Much of the progress in recent years in the fight against HIV may be attributed to increased use of antiretrovirals (ARVs), argues the World Health Organisation (WHO) in this short article to commemorate World AIDS Day on 1 December 2012. The latest global statistics suggest that, provided countries are able to sustain current efforts, the goal of getting 15 million HIV-infected people worldwide on ARVs will be reached by 2015. Currently eight million people in low- and middle-income countries are accessing the treatment they need, up from only 0.4 million in 2003. However, vulnerable and marginalised groups are still not able to access HIV prevention and treatment services, including adolescent girls, sex workers, men who have sex with men, drug users and migrants. And children are lagging badly behind: only 28% of children who need ARVs can obtain them. Some countries are considering initiating treatment at an even earlier stage in the course of HIV, as well as offering all HIV-positive pregnant women ARV therapy for life. WHO is currently reviewing new scientific research and country experiences in order to publish updated and consolidated guidance on the use of ARVs in mid-2013.

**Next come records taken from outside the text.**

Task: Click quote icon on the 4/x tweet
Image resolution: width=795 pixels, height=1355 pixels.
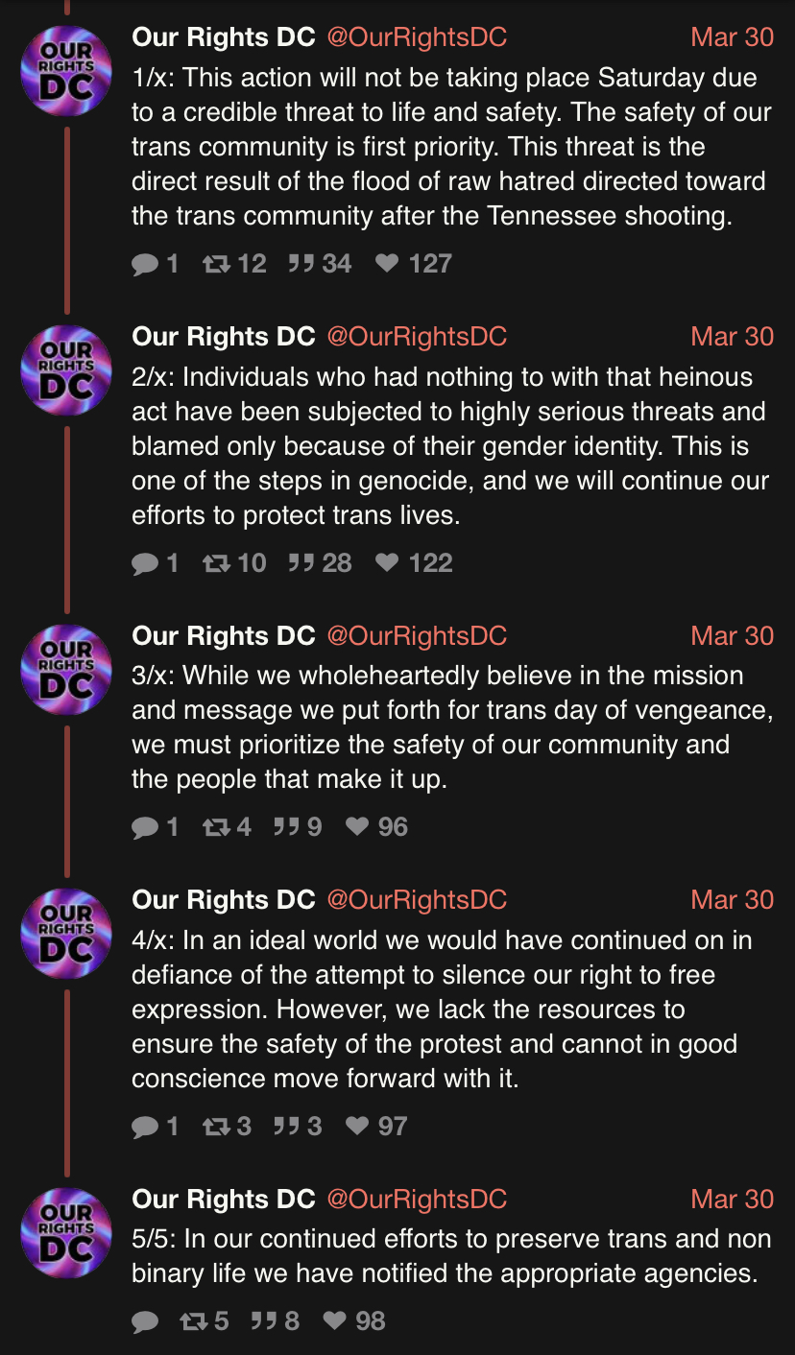Action: click(x=285, y=1127)
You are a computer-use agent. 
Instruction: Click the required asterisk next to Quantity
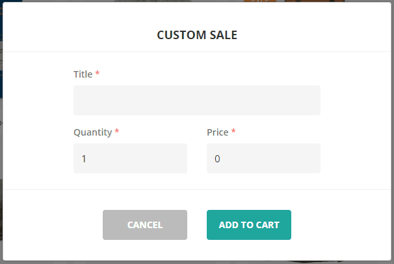(x=117, y=132)
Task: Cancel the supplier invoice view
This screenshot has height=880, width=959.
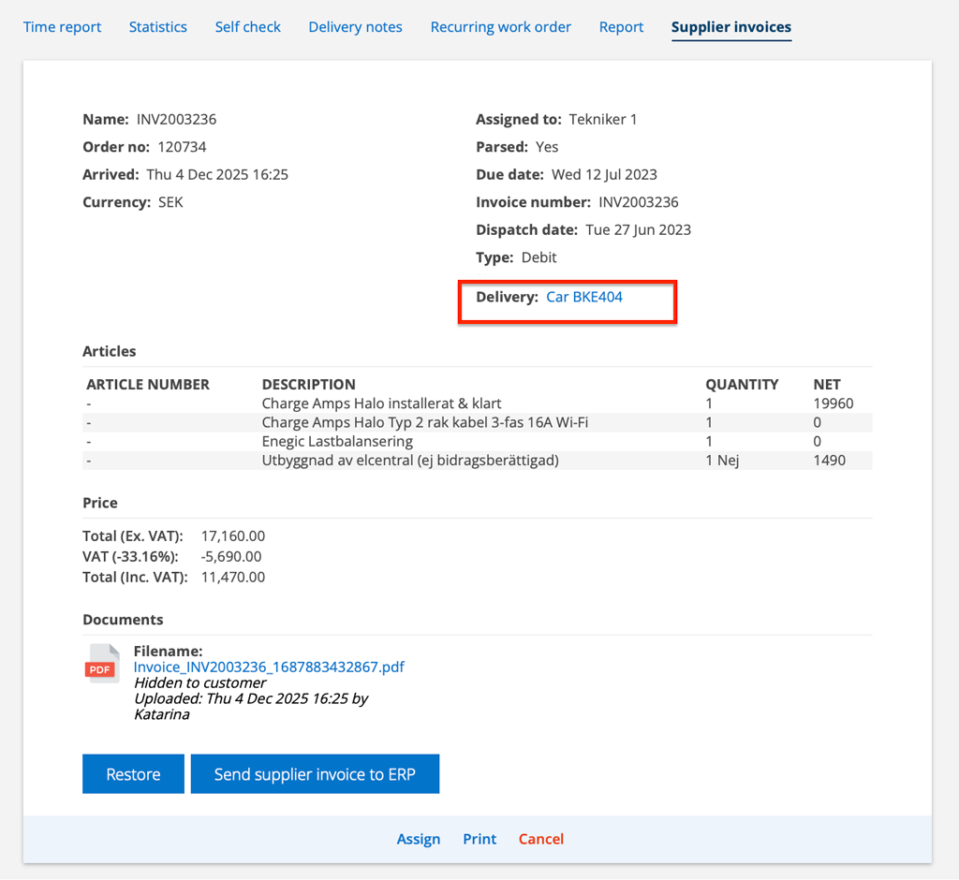Action: coord(541,839)
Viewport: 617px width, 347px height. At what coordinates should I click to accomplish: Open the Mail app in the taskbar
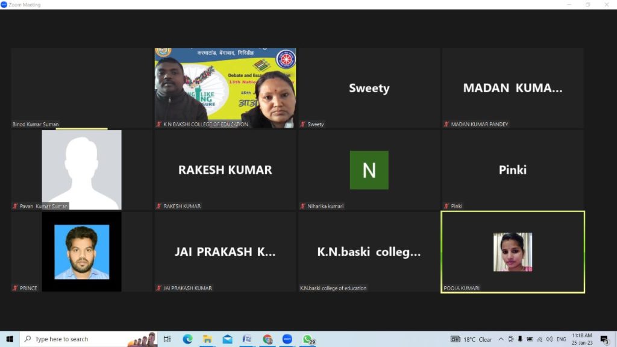tap(227, 339)
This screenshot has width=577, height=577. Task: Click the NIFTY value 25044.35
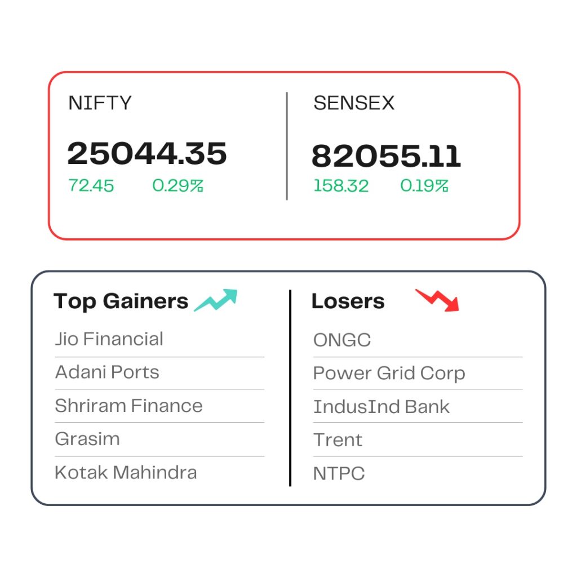[147, 153]
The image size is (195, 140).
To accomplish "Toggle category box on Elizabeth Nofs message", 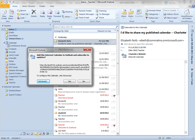I will pos(112,42).
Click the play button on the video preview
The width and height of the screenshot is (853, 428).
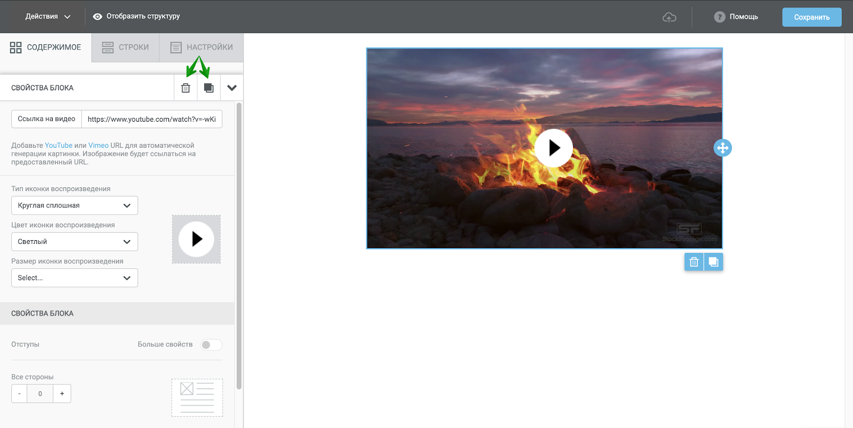(553, 148)
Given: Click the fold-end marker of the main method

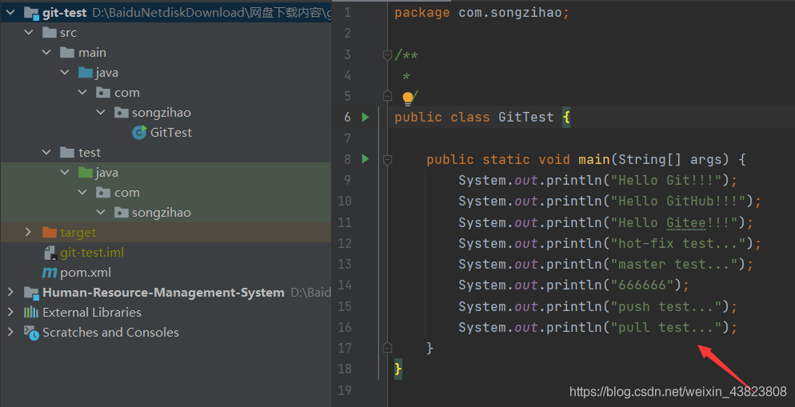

In light of the emerging debate on what a post-2015 development agenda and accountability framework should look like, the authors of this paper call on policy makers and other stakeholders to look at the AIDS response for lessons in global health responses, where the most marginalised are at the centre of the debate, human rights are protected under the rule of law, strong accountability is in place for results for people, and community and participatory processes are the norm. These hard-won principles of the AIDS response should be incorporated into the post-2015 global health agenda, while at the same time acknowledging that a rapidly changing world, including a shifting geopolitical and economic landscape, requires policy responses that are context sensitive. Three years ago, UNAIDS articulated what was then considered to be an ambitious vision: zero new HIV infections and zero-AIDS related deaths by 2015, underpinned by zero discrimination. The authors argue that the post-2015 development agenda calls for the reconceptualision of this vision as a set of concrete goals. They discuss the Shared Responsibility-Global Solidarity agenda, as pioneered by the African Union in its recent Roadmap on AIDS, Tuberculosis, and Malaria, to illustrate ways in which global health can be re-thought to tackle twenty-first century challenges.